━━━━━ Dataset ━━━━━

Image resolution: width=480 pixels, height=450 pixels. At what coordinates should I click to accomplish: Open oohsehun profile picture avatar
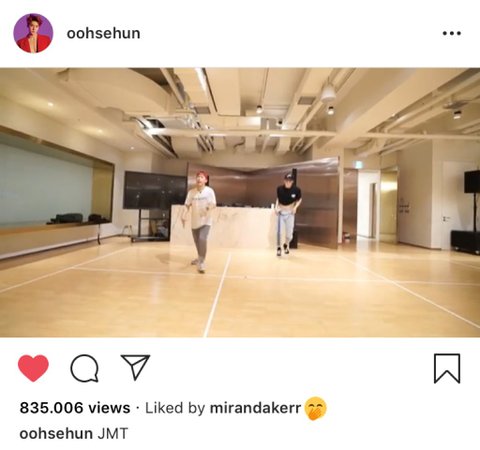33,33
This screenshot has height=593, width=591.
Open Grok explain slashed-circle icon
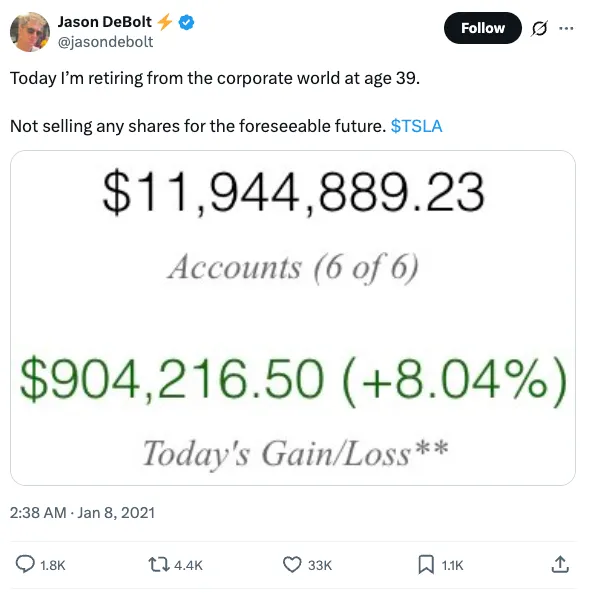[539, 28]
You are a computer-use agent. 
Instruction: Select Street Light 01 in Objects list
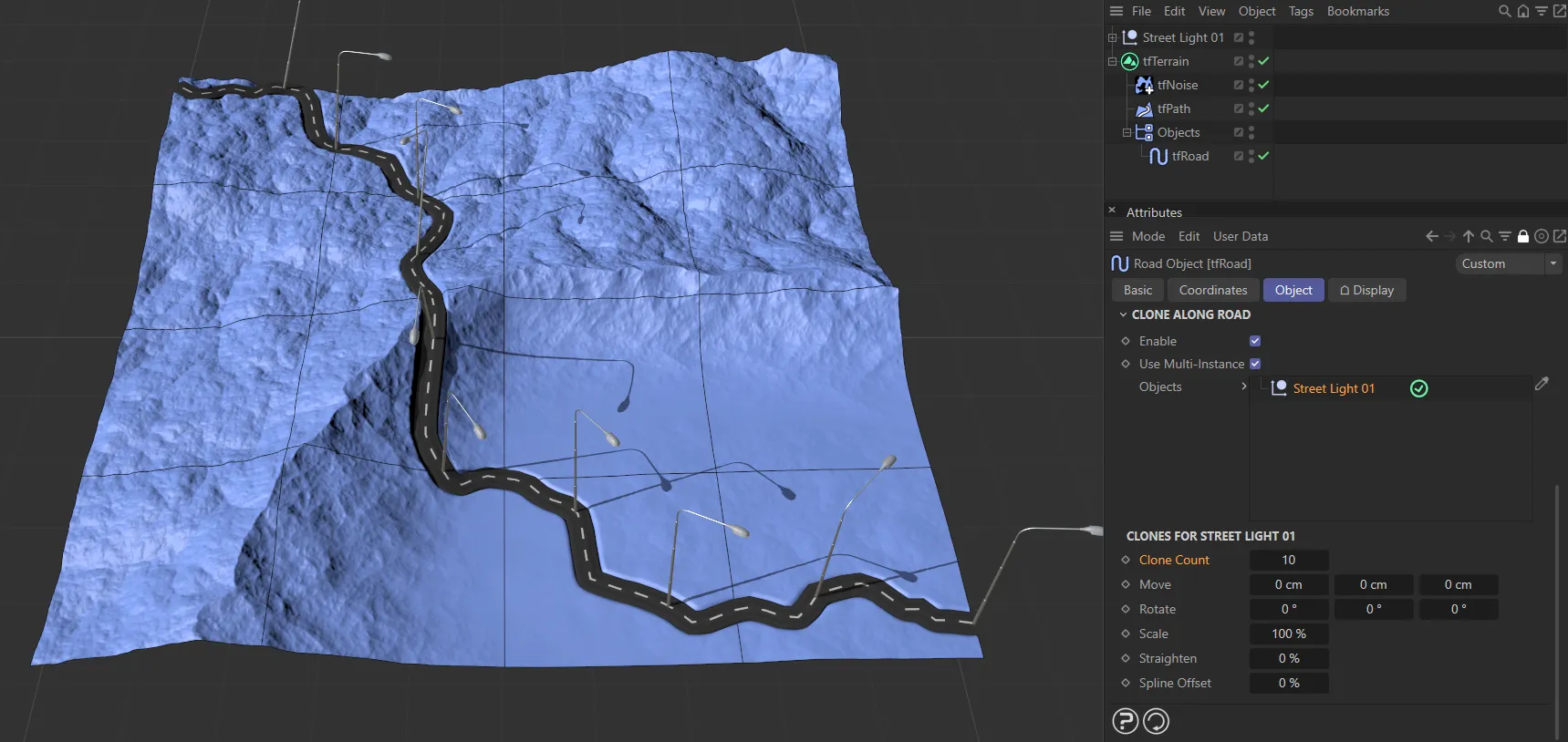(x=1333, y=388)
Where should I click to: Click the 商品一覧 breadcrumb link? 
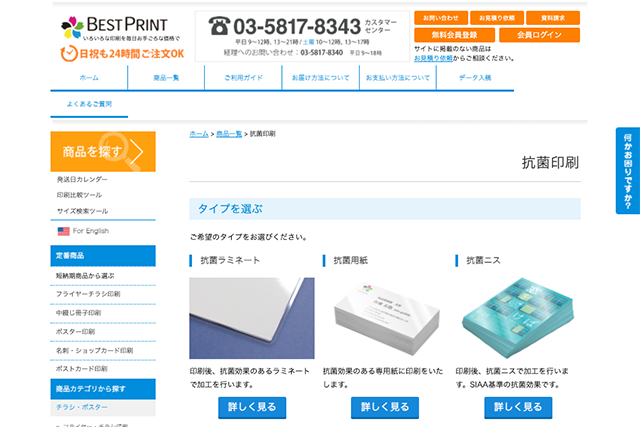pos(229,134)
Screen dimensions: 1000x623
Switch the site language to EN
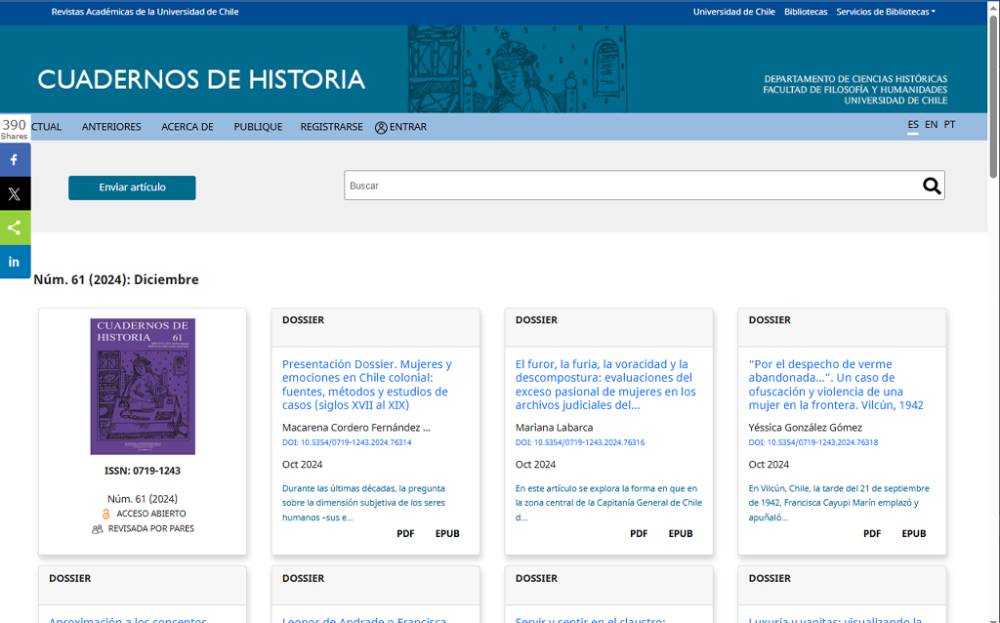931,124
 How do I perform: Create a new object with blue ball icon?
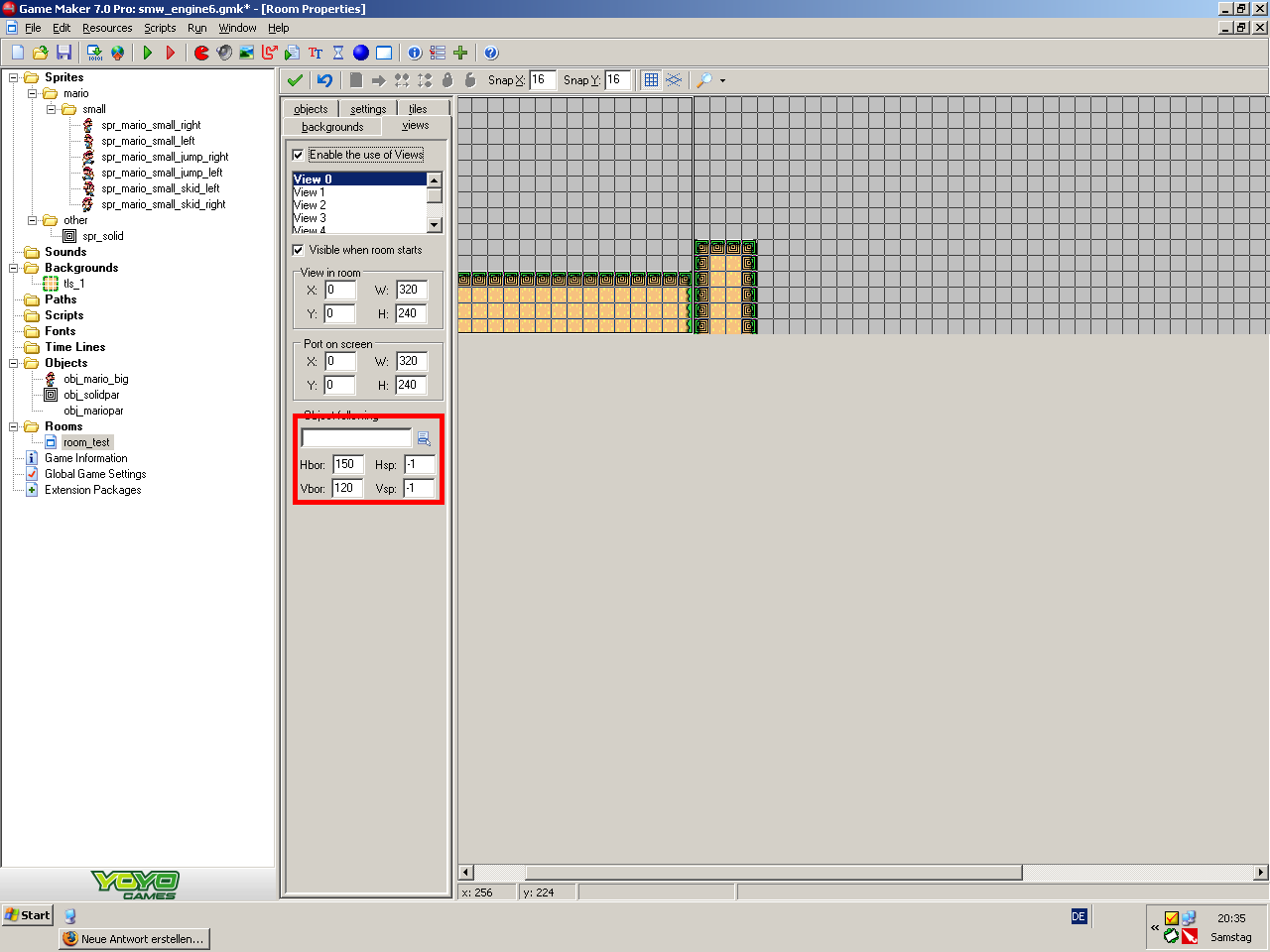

━━━━━

● Problem description
The listing must be returned in full and exactly, apart from its pictures.

● Answer section
Image resolution: width=480 pixels, height=450 pixels. At what coordinates should I click to accomplish: Open oohsehun profile picture avatar
33,33
This screenshot has height=593, width=591.
Open Grok explain slashed-circle icon
[539, 28]
You are a computer-use agent. 
Instruction: Select Street Light 01 in Objects list
(x=1333, y=388)
Where should I click to: Click the 商品一覧 breadcrumb link? 
pos(229,134)
Screen dimensions: 1000x623
Switch the site language to EN
931,124
 How do I perform: Create a new object with blue ball icon?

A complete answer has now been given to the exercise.